→ To do
Rewrite the lines from the one containing "Given: Download the" through the one containing "Close the XAUUSD,M15", inclusive, swapping "forecast" for "report" and leaving everything else unchanged. Return only those lines.

→ Stored rows

** START **

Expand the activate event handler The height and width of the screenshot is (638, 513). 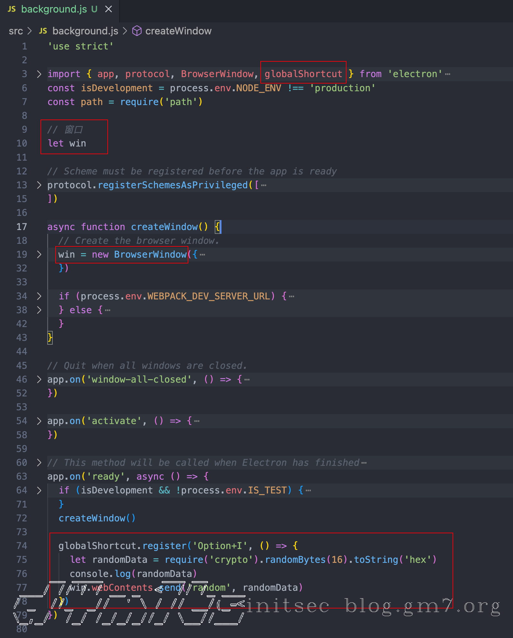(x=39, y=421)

** END **
** START **

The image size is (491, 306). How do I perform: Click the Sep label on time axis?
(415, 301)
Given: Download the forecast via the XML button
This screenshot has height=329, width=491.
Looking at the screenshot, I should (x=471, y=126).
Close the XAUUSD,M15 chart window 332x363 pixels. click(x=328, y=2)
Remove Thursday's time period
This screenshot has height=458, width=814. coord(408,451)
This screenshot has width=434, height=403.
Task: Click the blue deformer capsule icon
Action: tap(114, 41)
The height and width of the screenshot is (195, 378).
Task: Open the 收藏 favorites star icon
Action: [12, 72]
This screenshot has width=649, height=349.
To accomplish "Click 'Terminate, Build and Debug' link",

** END **

→ Correct result
Given: Download the report via the XML button
This screenshot has height=329, width=491.
Looking at the screenshot, I should (x=471, y=126).
Close the XAUUSD,M15 chart window 332x363 pixels. click(x=328, y=2)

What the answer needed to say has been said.